Laura and I enjoy entertaining guests and even if you set coasters and napkins out, drinks will end up being left on wood furniture. Our dining room table is perfect for the small room and is a piece of furniture given to us by Laura's grandmother. It's not an antique but we treasure where it came from as well as how it functions and looks. Unfortunately it has been marred by many wet drinks and before we invest in having it re-finished we searched online for other alternatives to remove the water stain circles.
The most common remedies that required the least amount of investment of time and money we found were:
1. Toothpaste technique
2. Mayonnaise and Ashes
3. Baking soda and water (or toothpaste)
We thought we'd give all three a try and here are the results.
A white toothpaste is required for this so leave the gels in the bathroom. We have Sensodyne handy so we dabbed a bit of that directly on the water stain ring. You don’t need much at all. Some people recommend letting it sit for awhile but because this works via abrasion and not water extraction we went to work on the stain after only a couple minutes.
We were amazed! As we gently rubbed the toothpaste along the line of the stain we saw it immediately disappear or lighten. You don’t need to scrub very hard or for very long to see results. In fact scrubbing to long and outside the area of the stain could cause an even larger mark as it wears away the finish and top layer of wood.
Mayonnaise and Ashes
We heard much about this technique but to be honest neither of us smoke and therefore didn’t have ashes easily available. Cigarette ashes seem to be the ash of choice to be mixed in mayonnaise.
Apparently this technique relies on the mayonnaise somehow extracting the remaining water from the table as well as light abrasion due to the ashes.
We tried the mayonnaise sans ashes anyway and to our surprise it also worked! We let the mayonnaise sit for 3 hours but some recommend sitting it overnight. As we wiped the mayonnaise off the water stain was definitely less noticeable and we didn’t do any scrubbing as we had done with the toothpaste.
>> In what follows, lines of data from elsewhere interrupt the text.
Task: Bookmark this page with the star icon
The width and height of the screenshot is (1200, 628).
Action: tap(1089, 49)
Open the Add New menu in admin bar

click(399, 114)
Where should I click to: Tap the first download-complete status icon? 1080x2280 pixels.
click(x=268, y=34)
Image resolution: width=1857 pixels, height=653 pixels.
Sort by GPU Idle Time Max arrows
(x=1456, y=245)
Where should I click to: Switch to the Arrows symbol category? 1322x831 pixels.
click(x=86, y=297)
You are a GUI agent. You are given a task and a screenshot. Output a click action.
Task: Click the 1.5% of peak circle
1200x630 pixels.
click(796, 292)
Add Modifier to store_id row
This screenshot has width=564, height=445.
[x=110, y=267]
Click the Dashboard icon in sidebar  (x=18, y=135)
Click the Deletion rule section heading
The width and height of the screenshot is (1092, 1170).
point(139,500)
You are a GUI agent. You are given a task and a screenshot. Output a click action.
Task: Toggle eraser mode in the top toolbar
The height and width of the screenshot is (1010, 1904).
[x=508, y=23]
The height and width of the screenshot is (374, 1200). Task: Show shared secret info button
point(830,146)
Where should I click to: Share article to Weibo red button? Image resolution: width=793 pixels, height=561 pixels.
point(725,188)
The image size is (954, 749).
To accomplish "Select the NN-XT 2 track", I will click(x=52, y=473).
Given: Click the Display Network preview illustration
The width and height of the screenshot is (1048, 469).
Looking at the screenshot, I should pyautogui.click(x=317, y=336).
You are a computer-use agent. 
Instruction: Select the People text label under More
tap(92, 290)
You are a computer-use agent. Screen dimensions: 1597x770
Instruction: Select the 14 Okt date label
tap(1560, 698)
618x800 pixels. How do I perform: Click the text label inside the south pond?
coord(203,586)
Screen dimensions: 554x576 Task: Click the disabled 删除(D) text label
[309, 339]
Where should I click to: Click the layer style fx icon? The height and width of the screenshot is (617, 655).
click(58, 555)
The water stains in this table have been there for at least 9 months so we thought it unlikely that there was any moisture to extract at all from from the table.
Baking Soda and Water
We mixed a 2-1 ratio of baking soda and water in a small metal bowl then proceeded to use a rag to gently scrub along the water mark line. Again the stain quickly started to recede. Not as dramatically as with the other two techniques but it definitely made a difference.
We experienced with a bit more baking soda for a thicker rub but that didn’t seem to do much to help. As with the toothpaste it doesn’t take much to see a difference.
In our opinion all 3 of these techniques work but the standout to us was the toothpaste technique. Next time we’d like to try a baking soda/toothpaste mixture as well as mix some ashes with the mayonnaise to see if the results are even better.
We’ll still have to polish and refinish the table to bring it back to it’s original luster but for now we are happy with at least regaining a table with much lighter stains.